- **WRITTEN EXERCISE 1**
Copy the passage from the article on test data in PDFs and images, beginning at the words "This capability enables" and stopping after "PDFs and images.".

- **EXCERPT**
Generating Test Data in PDF and Image Files

by Devon Kozenieski

IRI DarkShield has always had the ability to search through and mask Personally Identifiable Information (PII) and other sensitive data in unstructured sources like PDF documents and image files. Now DarkShield can also work with IRI RowGen to generate and insert test data in those formats, too, on-premise or in the cloud.

This capability enables developers and testers of applications that process or otherwise manage these sources of data to work with realistic, but safe/artificial samples in DevOps, etc. It does not enable fraudulent document or image creation due to material differences in the background (appearance) and nature (randomization) of the test values, per the samples shown.

This article will explain the new functionality in the DarkShield-Files API which enables this capability, and provide some examples of creating test data in PDFs and images.

Generating Test Data in PDFs

In PDFs, values have always been able to be replaced with a consistent or random pseudonym replacement from a set file (dictionary lookup file) of test values. However, now form fields in PDFs can be populated from scratch with set-file data values, too.

Multi-column set files can be used as well, and any references between values within a row will be kept. What this means is that if a multi-column set file with related values such as city, state and zip code are used, their relationships can be maintained in a realistic fashion.

A form field is referenced with the field’s name, which can be viewed through an application like Adobe Acrobat Reader, or dispensed through a new utility application called pdflist provided in the bin folder of a plankton distribution starting with version 1.4.0.

Form fields can be filled out in a similar way to user-specified bounding boxes in images. In the case of form fields in PDFs, the field is referenced by a name, which defines where to put the data and is akin to specifying the coordinates of a bounding box in the case of an image.

The field can either have its value searched and replaced based on masking rules, or a random value can be pulled from a set file. If specifying fields to be filled with different columns from the same set file, relationships are preserved (i.e. a set file with zip codes, cities, and states in separate columns will select the correct city and state that goes with a zip code).

I have set up a file mask context with several configuration options corresponding to the fields I want to generate test data for, and what type of data I want to draw from for each field.

setReplacement specifies a URL containing a tab-delimited file called a ‘set’ file. setReplacementColumns specifies the column to take from each set file (starting from index 0). The default behavior is to take the first column if this option is not set.

setReplacementFields specifies the name of each field in a PDF form to produce data from the file specified in setReplacement at the same index. onTextOverflow being set to replace allows for text in a PDF to be replaced with text of longer length, as can be the case in pseudonymization.

- **WRITTEN EXERCISE 2**
In the listing, swap "title block" for "title panel" and leave everything else unchanged. Give back only the lines beginning at the one that has "Choose the 2m" and stopping after the one that has "Click the 年/月/日".

- **EXERCISE MATERIAL**
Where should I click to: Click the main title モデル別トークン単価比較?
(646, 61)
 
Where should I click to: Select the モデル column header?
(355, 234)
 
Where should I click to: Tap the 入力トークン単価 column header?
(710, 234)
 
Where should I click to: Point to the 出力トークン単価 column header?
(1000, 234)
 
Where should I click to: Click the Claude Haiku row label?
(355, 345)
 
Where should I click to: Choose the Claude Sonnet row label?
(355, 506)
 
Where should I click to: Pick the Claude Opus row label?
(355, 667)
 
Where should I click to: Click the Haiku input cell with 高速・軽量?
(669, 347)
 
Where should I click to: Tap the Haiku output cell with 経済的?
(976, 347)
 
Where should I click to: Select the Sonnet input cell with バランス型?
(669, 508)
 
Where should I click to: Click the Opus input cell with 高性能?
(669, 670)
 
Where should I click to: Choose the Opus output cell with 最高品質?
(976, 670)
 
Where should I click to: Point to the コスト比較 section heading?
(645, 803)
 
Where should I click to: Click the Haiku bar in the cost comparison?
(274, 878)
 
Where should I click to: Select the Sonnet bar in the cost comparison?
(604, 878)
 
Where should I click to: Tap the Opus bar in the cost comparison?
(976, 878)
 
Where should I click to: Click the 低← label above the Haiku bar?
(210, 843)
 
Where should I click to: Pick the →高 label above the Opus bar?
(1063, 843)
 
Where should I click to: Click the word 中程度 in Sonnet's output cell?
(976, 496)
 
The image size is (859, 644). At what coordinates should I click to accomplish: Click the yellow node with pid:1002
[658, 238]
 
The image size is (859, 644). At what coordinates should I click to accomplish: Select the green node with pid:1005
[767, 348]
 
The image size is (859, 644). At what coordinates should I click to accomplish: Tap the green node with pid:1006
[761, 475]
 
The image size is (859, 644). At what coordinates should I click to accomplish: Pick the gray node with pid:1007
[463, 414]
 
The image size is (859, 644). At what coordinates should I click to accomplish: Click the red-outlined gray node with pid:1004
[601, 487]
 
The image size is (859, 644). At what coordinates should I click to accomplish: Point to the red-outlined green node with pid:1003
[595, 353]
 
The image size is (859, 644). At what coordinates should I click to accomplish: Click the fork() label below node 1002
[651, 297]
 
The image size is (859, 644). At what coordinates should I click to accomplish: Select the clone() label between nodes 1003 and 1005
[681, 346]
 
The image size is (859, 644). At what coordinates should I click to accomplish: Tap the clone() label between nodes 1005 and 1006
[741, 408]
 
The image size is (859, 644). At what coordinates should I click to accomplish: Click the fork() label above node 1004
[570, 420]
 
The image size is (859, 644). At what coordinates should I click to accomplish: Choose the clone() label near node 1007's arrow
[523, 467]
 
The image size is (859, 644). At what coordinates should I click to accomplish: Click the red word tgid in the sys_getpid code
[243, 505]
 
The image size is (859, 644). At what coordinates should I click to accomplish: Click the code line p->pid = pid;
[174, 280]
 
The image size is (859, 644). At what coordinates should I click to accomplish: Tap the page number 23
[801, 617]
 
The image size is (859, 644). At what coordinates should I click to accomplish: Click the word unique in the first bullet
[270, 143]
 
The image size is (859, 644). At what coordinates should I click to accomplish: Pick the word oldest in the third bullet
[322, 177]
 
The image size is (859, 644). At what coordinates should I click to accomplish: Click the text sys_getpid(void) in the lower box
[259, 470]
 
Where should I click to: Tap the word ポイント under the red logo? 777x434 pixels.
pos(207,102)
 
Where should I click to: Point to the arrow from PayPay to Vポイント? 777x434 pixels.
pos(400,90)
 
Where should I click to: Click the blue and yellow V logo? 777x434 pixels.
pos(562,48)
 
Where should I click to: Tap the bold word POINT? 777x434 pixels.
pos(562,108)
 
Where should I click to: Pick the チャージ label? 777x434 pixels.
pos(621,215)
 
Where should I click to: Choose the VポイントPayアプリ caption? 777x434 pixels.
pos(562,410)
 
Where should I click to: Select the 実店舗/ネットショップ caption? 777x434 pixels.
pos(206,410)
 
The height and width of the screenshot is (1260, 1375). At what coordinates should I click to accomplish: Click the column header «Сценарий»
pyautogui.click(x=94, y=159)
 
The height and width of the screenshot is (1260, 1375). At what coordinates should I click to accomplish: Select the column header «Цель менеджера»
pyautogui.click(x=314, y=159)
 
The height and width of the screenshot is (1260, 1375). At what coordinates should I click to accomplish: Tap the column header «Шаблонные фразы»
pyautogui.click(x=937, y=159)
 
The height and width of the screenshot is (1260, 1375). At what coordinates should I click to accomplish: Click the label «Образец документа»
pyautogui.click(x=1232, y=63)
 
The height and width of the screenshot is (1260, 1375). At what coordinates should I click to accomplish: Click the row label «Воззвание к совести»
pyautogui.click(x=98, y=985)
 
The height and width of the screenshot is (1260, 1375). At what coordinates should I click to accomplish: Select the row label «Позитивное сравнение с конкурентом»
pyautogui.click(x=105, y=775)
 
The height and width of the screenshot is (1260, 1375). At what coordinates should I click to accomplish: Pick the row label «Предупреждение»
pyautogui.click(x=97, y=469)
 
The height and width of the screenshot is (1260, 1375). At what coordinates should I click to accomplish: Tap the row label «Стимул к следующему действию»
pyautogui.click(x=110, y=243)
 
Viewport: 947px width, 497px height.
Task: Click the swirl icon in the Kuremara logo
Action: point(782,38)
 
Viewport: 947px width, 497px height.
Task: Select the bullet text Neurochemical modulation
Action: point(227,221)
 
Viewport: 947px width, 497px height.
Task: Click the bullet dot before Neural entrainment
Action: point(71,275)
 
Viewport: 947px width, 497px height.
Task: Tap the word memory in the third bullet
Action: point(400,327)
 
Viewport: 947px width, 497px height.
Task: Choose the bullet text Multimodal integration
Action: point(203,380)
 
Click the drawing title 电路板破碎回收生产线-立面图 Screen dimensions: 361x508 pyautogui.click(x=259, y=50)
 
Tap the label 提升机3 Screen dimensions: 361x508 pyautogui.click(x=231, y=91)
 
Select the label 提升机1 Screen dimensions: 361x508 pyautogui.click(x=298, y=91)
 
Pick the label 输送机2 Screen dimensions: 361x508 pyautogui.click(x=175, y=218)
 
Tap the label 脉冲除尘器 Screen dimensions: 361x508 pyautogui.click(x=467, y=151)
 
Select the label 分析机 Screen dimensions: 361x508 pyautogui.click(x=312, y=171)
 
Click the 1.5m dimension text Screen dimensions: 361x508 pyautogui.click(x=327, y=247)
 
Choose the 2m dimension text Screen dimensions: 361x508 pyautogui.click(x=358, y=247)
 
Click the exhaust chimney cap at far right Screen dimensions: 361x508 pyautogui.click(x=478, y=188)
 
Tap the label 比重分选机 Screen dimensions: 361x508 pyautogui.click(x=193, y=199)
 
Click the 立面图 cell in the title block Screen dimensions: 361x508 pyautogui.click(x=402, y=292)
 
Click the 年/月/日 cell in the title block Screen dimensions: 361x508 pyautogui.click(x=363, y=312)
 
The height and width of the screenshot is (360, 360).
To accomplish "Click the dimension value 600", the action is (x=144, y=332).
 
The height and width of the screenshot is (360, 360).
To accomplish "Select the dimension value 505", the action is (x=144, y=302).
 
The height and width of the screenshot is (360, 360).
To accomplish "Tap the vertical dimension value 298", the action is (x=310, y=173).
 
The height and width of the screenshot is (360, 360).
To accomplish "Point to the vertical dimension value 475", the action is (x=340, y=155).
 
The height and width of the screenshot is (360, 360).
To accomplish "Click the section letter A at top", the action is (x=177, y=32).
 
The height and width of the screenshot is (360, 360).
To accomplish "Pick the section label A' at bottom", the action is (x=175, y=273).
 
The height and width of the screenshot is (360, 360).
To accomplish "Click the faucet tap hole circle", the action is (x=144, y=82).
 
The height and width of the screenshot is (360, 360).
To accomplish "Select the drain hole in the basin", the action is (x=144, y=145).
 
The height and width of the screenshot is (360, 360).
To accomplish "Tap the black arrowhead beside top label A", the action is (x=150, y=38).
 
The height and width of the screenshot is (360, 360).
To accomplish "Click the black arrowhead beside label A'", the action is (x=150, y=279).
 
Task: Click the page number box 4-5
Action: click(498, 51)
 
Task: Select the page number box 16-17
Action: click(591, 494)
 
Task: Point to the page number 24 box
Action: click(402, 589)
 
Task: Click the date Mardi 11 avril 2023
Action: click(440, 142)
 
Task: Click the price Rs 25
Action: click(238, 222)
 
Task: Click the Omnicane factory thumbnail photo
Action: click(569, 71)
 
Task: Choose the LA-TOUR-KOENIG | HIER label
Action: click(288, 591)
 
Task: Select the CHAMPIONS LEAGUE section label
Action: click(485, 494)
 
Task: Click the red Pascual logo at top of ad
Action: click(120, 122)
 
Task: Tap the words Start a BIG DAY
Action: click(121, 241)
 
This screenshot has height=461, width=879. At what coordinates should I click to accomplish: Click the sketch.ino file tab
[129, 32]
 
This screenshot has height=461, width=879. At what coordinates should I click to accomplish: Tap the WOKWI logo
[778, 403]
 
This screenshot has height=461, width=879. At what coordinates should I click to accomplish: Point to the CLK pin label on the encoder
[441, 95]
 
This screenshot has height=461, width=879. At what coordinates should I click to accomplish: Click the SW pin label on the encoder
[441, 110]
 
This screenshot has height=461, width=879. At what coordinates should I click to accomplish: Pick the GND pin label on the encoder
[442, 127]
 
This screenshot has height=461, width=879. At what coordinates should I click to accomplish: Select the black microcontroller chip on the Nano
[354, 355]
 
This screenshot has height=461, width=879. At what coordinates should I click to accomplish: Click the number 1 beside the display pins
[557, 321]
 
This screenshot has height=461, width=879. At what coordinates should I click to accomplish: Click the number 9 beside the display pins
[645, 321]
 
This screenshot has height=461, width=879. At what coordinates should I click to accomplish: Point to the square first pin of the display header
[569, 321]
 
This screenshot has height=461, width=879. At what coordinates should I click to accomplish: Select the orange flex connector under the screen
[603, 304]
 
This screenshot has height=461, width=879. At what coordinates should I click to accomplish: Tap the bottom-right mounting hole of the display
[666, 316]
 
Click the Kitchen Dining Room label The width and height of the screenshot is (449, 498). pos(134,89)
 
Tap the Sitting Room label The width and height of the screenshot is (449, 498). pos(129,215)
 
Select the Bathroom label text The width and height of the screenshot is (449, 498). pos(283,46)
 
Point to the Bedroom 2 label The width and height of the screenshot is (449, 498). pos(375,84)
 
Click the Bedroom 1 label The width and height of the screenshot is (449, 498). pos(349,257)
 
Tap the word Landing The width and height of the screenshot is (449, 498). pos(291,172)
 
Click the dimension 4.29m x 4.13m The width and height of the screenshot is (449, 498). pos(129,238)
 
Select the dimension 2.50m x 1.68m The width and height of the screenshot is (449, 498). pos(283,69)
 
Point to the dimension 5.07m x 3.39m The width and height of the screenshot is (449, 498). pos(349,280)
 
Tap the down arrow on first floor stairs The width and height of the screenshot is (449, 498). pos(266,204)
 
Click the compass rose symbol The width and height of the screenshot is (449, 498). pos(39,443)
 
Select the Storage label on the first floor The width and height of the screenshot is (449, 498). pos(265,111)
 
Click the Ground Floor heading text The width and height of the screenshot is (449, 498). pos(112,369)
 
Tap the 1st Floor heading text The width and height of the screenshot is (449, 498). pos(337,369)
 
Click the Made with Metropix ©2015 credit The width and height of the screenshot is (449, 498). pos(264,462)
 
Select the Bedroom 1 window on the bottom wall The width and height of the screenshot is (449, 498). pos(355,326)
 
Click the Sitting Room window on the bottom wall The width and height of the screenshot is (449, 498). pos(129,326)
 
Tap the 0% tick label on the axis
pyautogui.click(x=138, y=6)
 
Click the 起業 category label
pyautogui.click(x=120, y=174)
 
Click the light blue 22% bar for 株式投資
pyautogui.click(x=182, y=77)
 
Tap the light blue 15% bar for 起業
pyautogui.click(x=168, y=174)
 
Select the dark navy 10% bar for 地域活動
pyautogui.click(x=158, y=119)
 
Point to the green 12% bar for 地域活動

- **FINAL RESULT 1**
This capability enables developers and testers of applications that process or otherwise manage these sources of data to work with realistic, but safe/artificial samples in DevOps, etc. It does not enable fraudulent document or image creation due to material differences in the background (appearance) and nature (randomization) of the test values, per the samples shown.

This article will explain the new functionality in the DarkShield-Files API which enables this capability, and provide some examples of creating test data in PDFs and images.

- **FINAL RESULT 2**
Choose the 2m dimension text Screen dimensions: 361x508 pyautogui.click(x=358, y=247)
 
Click the exhaust chimney cap at far right Screen dimensions: 361x508 pyautogui.click(x=478, y=188)
 
Tap the label 比重分选机 Screen dimensions: 361x508 pyautogui.click(x=193, y=199)
 
Click the 立面图 cell in the title panel Screen dimensions: 361x508 pyautogui.click(x=402, y=292)
 
Click the 年/月/日 cell in the title panel Screen dimensions: 361x508 pyautogui.click(x=363, y=312)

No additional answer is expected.